Medellin-based electric power giant EPM on September 10 publicly revealed its internal analysis of several competing bids aiming for completion of the US$5 billion, 2.4-gigawatt Hidroituango hydroelectric project here in Antioquia.

Ironically, EPM eliminated two bidders — Todini Costruzioni Generali S.P.A. and China Gezhouba Group Company Limited — who demonstrated greater relevant experience and also offered lower prices than a competing bid from China-based Yellow River Co. Ltd. (Colombia branch), and its Colombia-based partner Schrader Camargo S.A.S.

Those two companies – Yellow River and Schrader Camargo — together form a bidding consortium abbreviated as “Consorcio CyS.”

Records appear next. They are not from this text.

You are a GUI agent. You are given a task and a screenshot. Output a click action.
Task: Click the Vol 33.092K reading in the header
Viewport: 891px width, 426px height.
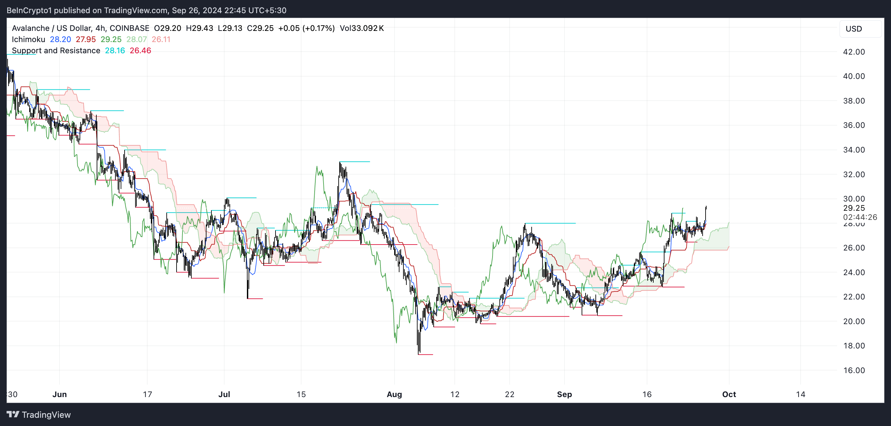[361, 28]
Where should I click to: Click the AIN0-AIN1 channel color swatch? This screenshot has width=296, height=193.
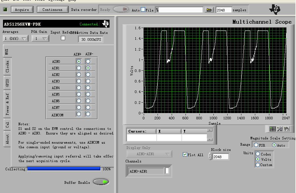167,171
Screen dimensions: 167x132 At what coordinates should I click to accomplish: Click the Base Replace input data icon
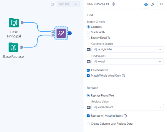click(14, 47)
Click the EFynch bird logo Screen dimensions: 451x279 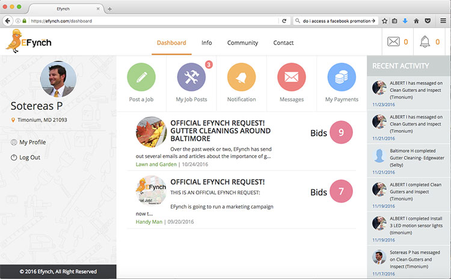pyautogui.click(x=28, y=41)
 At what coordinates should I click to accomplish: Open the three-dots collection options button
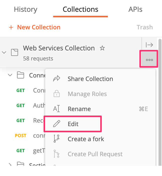(x=149, y=60)
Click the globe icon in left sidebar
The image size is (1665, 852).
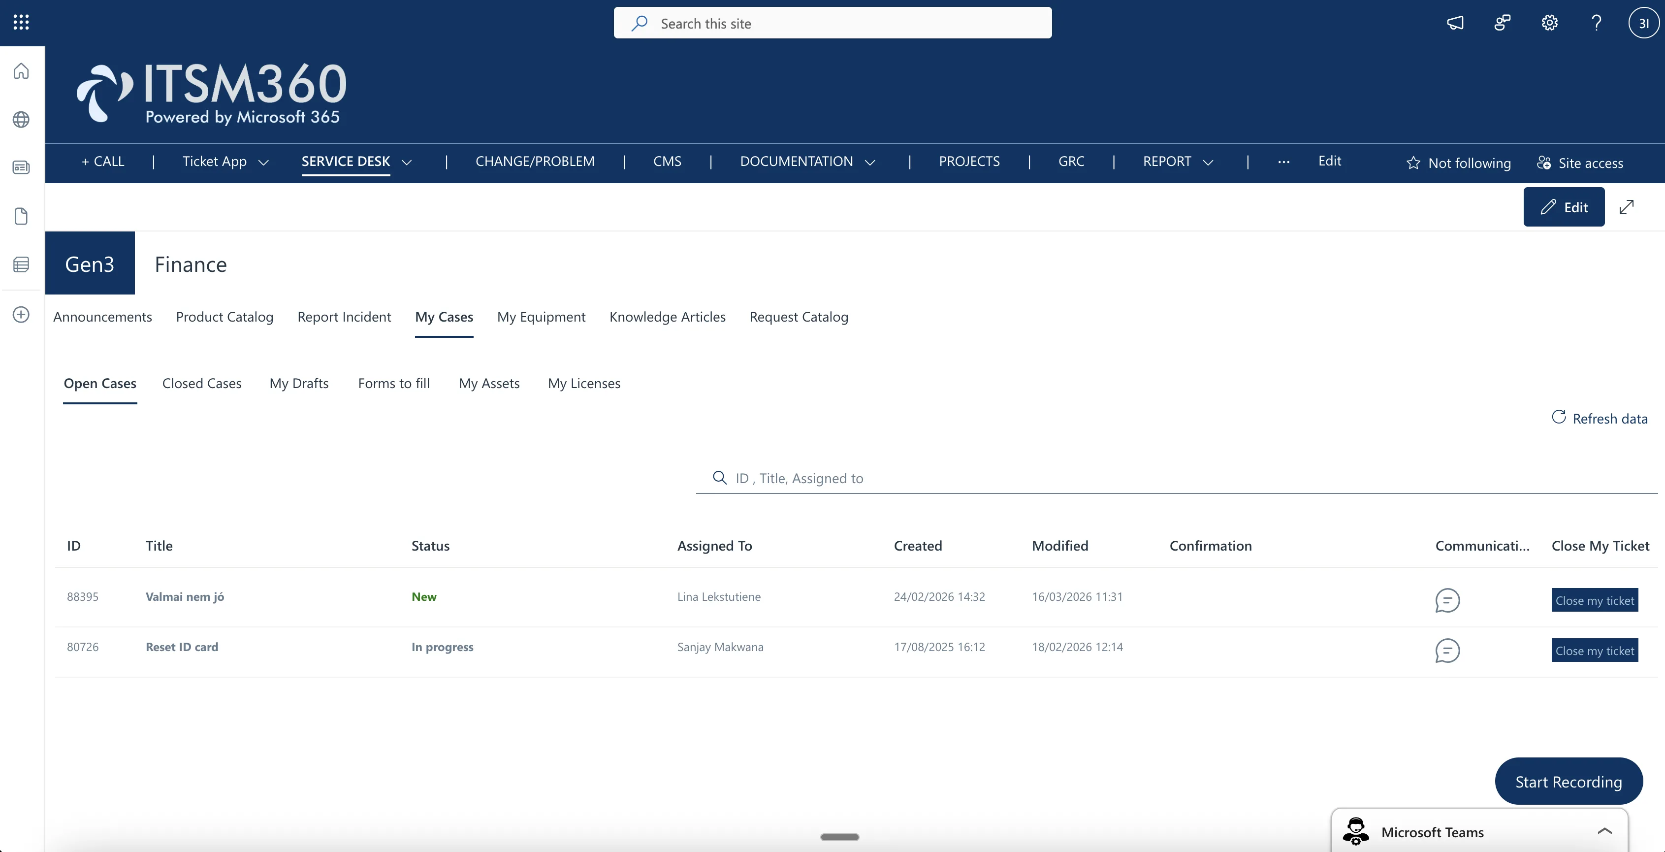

Given EPM’s elimination of competing bidders, this leaves Consorcio CyS alone in the driver’s seat for eventual awarding of a bid carrying CyS’s quoted price-tag of COP$1.1 trillion (US$276 million) — higher than the COP$932 billion (US$234 million) bid from China Gezhouba or the COP$917 billion (US$230 million) bid from Todini.

Two of Hidroituango’s previous, original construction contractors – Coninsa Ramon H. and Constructora Conconcreto S.A. – decided to pass on bidding for this latest round, according to the EPM report.

Both of those Colombian companies (Coninsa and Conconcreto) – among the nation’s most-experienced construction contractors — earlier were victims of demagogic attacks from Medellin’s corruption-scandal-plagued Mayor Daniel Quintero.

Quintero – not an engineer, nor knowledgeable of hydroelectric dam projects — had publicly blamed those companies for a 2018 diversion-tunnel collapse at Hidroituango, which in fact wasn’t their fault, according to an exhaustive engineering study by Pöyry Consultants.

Suspicions arise that Mayor Quintero has been pressuring EPM — 100% owned by the city of Medellin — to steer new Hidroituango contracts to bidders that might repay the favor for Quintero’s future political ambitions.

In line with that suspicion, EPM has curiously amended the bidding contract specifications in what could appear as favoritism to CyS — and disfavor to competitors.

Meanwhile, EPM announced two weeks ago that it has recovered a previously-undisclosed total of US$983.8 million in insurance payments for damages and delays caused by that tunnel collapse at Hidroituango five years ago.

Thanks to that payment, and with required funding in place, EPM now expects all eight Hidroituango power turbines to be in operation by mid-2027, enabling 2.4-gigawatts of electric output.

The first two power turbine units (totalling 600-megawatts) went into service last year, while the next two are due for start-up later this year, which will enable a total of 1.2-gigawatts of power output.

To reach the full 2.4-gigawatts capacity, construction works for power turbines numbered five, six, seven and eight remain to be completed, under the new, pending contract.

EPM claims it rejected the bid by competitor China Gezhouba Group for “not complying with the participation requirement” for “seriousness of the offer” including “guarantee of performance of the contract.”

China Gezhouba Group also supposedly “does not meet the minimum score required in the request for offer (70 points) on average for the years 2021 and 2022, in accordance with the provisions of financial requirement of the particular conditions,” according to EPM.

As for the competing bid from Todini Costruzioni Generali, “although [Todini] presented a bank guarantee issued by a foreign bank, it does not comply with the provisions of section 5.6.2. — conditions of guarantees issued by banking entities — which indicates, ‘when guarantees are issued by a foreign bank, they must be confirmed by a banking establishment in Colombia,’” according to EPM.

However, “EPM, after making direct inquiries to the World Bank, confirmed the ‘coincidence of the third party [that is, the foreign bank] being reported in the World Bank [problematic] list considered as grounds for eliminating the proposal,” according to EPM.